Nonetheless it has to be said clearly that Northern Ireland is not as British as Finchley. Finchley or Cornwall would not be allowed to leave the United Kingdom if a majority of their occupants so wished. The Sunningdale Agreement, the Anglo-Irish Agreement, Mrs. Thatcher in numerous interviews, most notably in her major interview with Newsweek, and various British Prime Ministers are on the record as accepting the right of the majority in Northern Ireland to secede.

Northern Ireland lacks international legitimacy but has a high degree of internal legitimacy. On the other hand, Lebanon has a high degree of international legitimacy but lacks internal legitimacy. As well as the two levels of legitimacy, international and internal, there are two types, territory and régime. South Africa does not lack legitimacy because of territory, it lacks it because of régime. Northern Ireland does not lack international legitimacy because of régime, it lacks it because of territory. There are only five islands in the world which are divided.
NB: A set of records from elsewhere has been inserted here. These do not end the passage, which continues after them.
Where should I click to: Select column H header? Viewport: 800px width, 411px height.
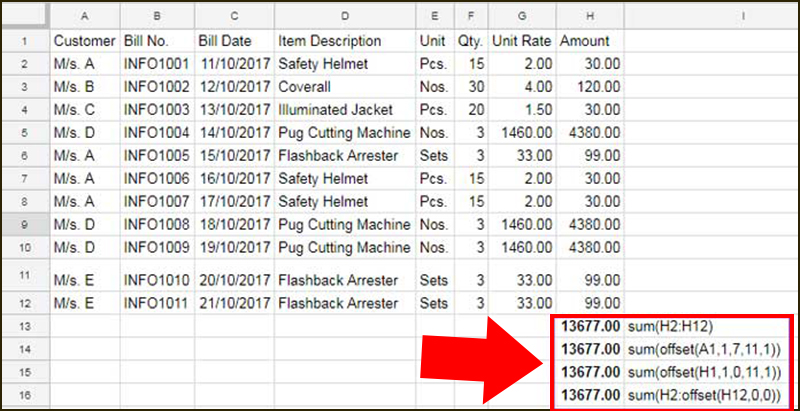(x=590, y=16)
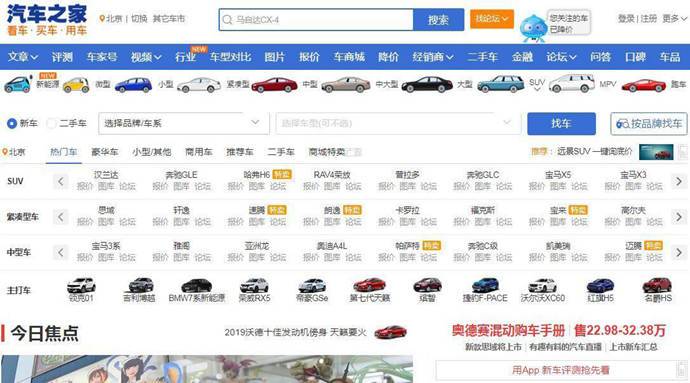This screenshot has width=690, height=383.
Task: Click the 按品牌找车 button
Action: pos(649,124)
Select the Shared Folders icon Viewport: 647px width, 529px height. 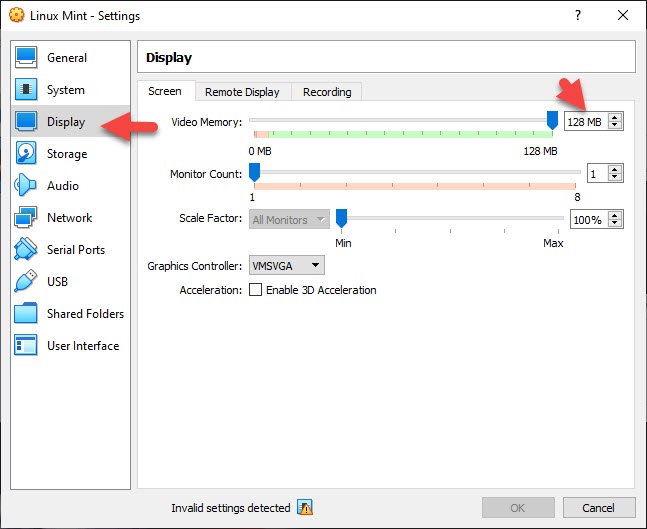(x=27, y=314)
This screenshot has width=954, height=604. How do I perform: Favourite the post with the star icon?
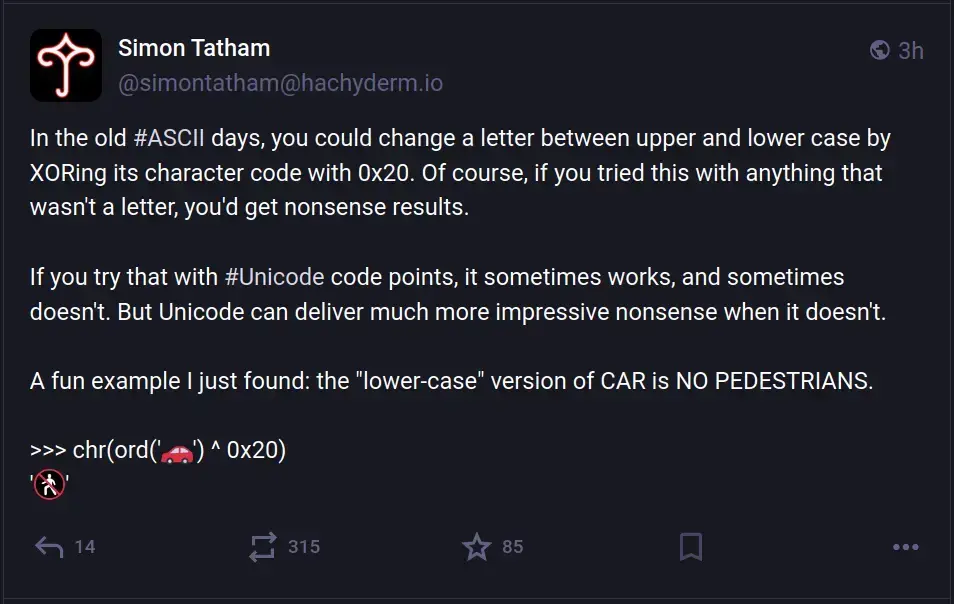[476, 547]
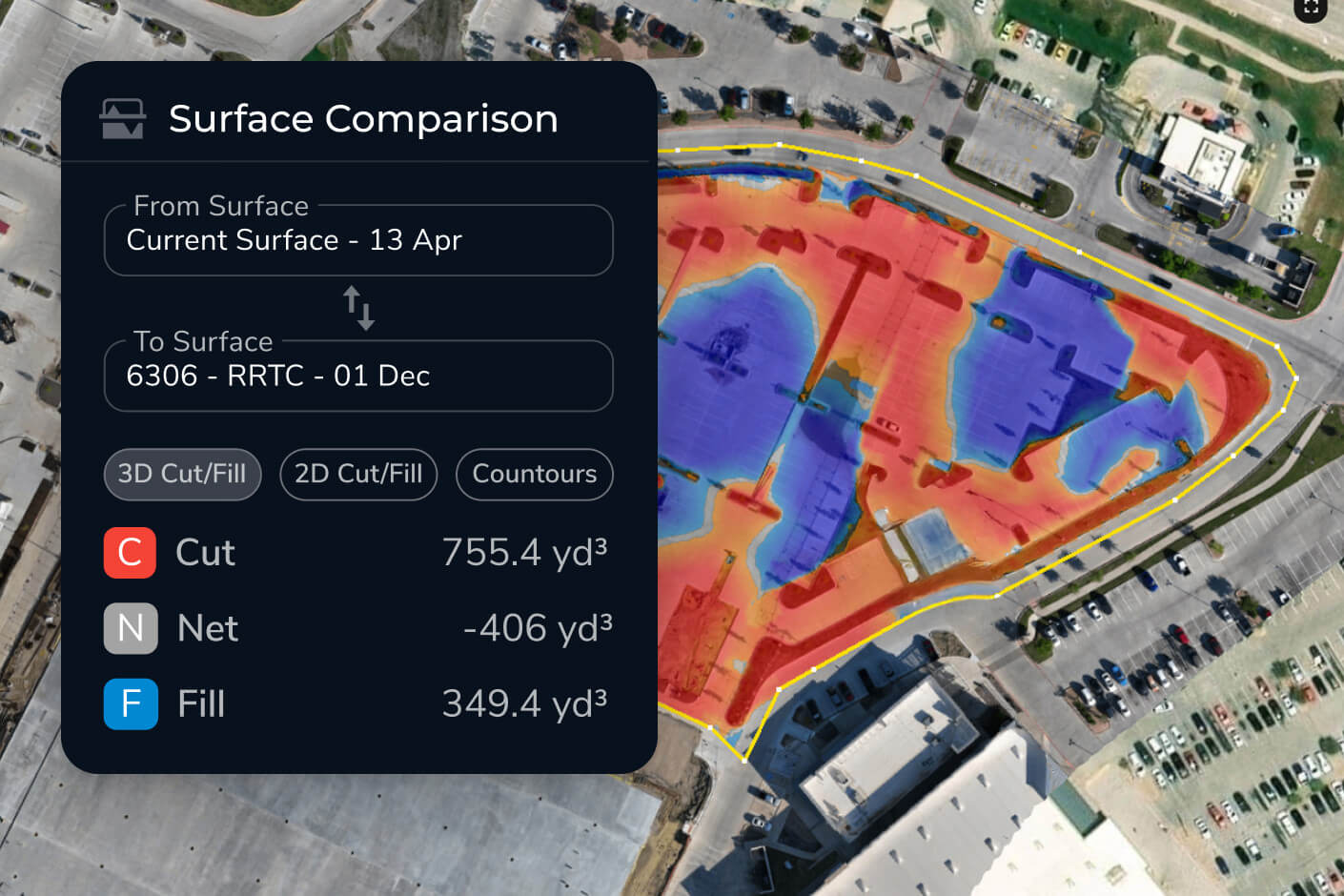
Task: Select the right-most vertex of the yellow boundary
Action: pyautogui.click(x=1295, y=378)
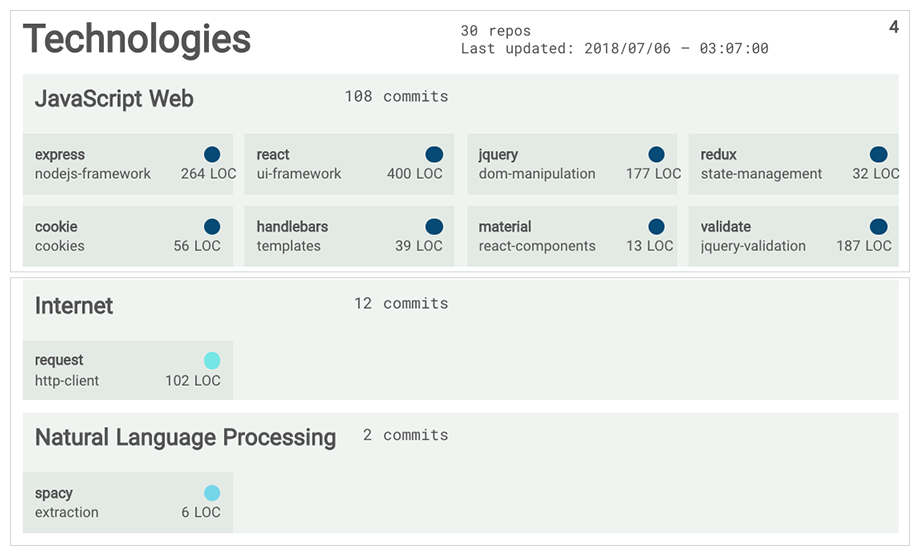Click the dark blue dot on react card
This screenshot has width=920, height=556.
(x=434, y=154)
The implications of the lack of international legitimacy are that it creates an expectation that a united Ireland will come about, it legitimises the use of violence by so called freedom fighters, it constrains the British Government in what they can do in Northern Ireland for fear of being accused of violations of human rights, it gives a false hope to the Northern Ireland minority of victory in battle, creates an ambiguity in the attitude of constitutional Nationalists who agree that Unionists should have the right of consent, but not of veto, and creates within the Unionist community a siege mentality — they believe the world is against them. The conflicting historical developments and attitudes have, ultimately, given rise to the violent, and political conflict in Northern Ireland.

The Anglo-Irish Agreement is a containment operation. The work of the Anglo-Irish Conference can be devolved to an administration if an administration can be agreed. However, it should be pointed out that consociational government is not necessarily stable or equitable and is not the panacea for all our ills — Lebanon being the prime example. Joint authority is another possibility if obstructive politics continue.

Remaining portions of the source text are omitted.